Biologists and geographic information system specialists from the Grand Bay National Estuarine Research Reserve (GBNERR), along with the U.S. Forestry Service, are using unmanned aircraft systems (UAS) from Mississippi State University’s Geosystems Research Institute (GRI) to survey and capture imagery of the after-burn of more than 4,200 acres in the Grand Bay National Wildlife Refuge and adjacent lands.
The remote marsh and woodlands habitat recently burned as a result of a large wildfire that spread across southeast Jackson County into Alabama. According to GRI, the UAS were able to capture imagery within a few hours.
Lindsay Spurrier, a geographic information specialist with GBNERR, says that before they used UAS to learn about the importance of fire to restore habitats, their studies were limited by imperfect evidence.
“A crew of field biologists would spend weeks trying to hike to remote spots within the upland pines and across the marsh to gather enough data to get a good sample of vegetation post burn,” says Spurrier. “The imagery taken from the unmanned aerial vehicles gives us, in almost real time, the changes in the trees and vegetation, along with showing the density and re-growth.”

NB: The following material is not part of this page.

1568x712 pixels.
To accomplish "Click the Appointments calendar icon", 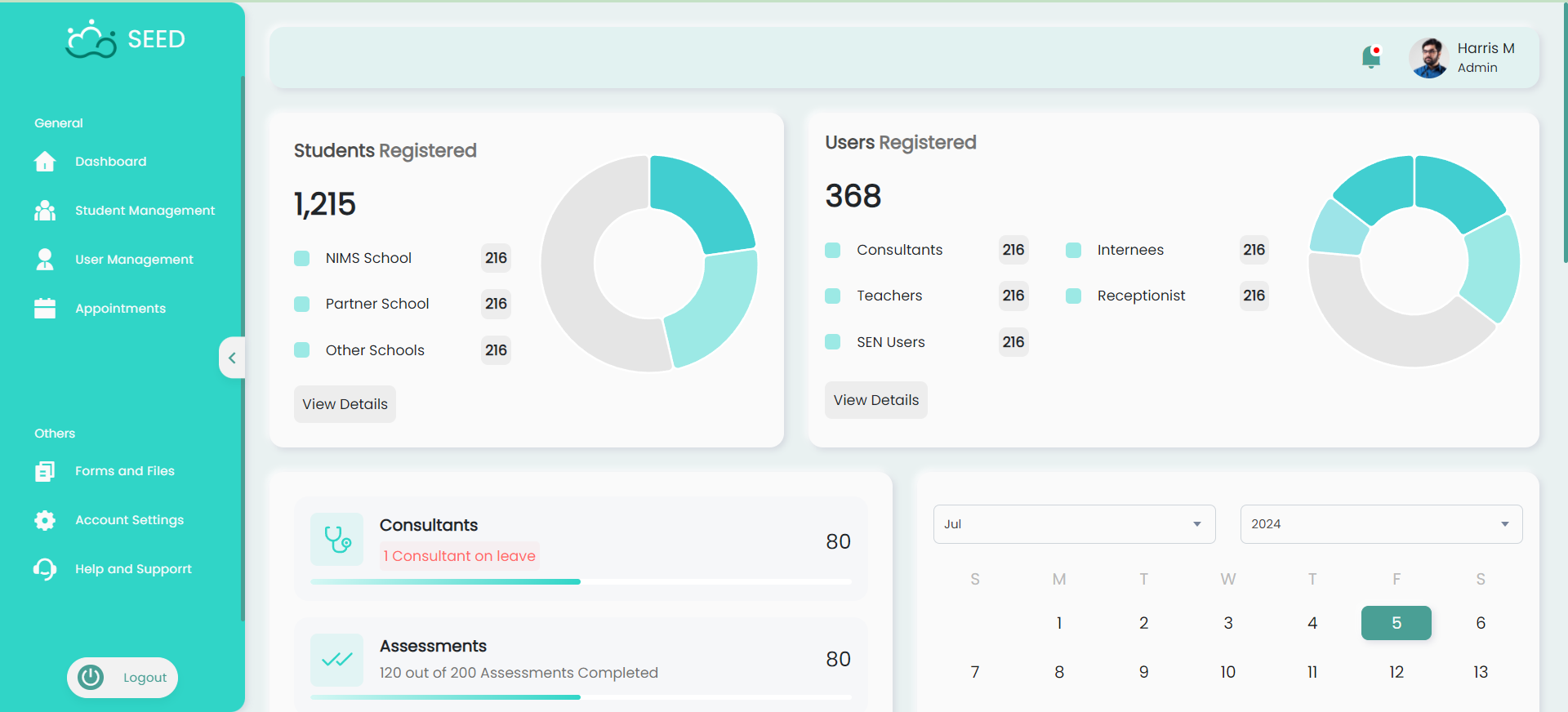I will (45, 309).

GRI says the Altavian Nova Block III scanned the area at 1,000 feet and used a MicaSense RedEdge five-band sensor device to capture the biodiversity of vegetation health and, in precise detail, the areas of upland and marsh that burned.
“The MicaSense RedEdge is a multispectral sensor,” says Robert Moorhead, director of GRI. “It can sense energy at five different wavelengths, with two of those wavelengths beyond our own vision in the near infrared (NIR) region of the electromagnetic spectrum.”
“NIR is great for studying the status of the living vegetation,” adds Louis Wasson, GRI remote sensing expert. “Researchers no longer have to guess about the status of biodiversity restoration. The multispectral sensor provides precise data that gives researchers the status of vegetation extent and the areas under stress in the coastal ecosystem.”
According to GRI, UAS are becoming an increasingly popular tool for land managers and researchers because it gives them easy access to the land they manage.
“It is important because it can show us where there are dense, thick stands of trees that compete with new plants for water and nutrients,” says Spurrier. “These mosaicked images help us determine where to conduct prescription burning to create an opening to let more light filter in and spur new vegetation growth.”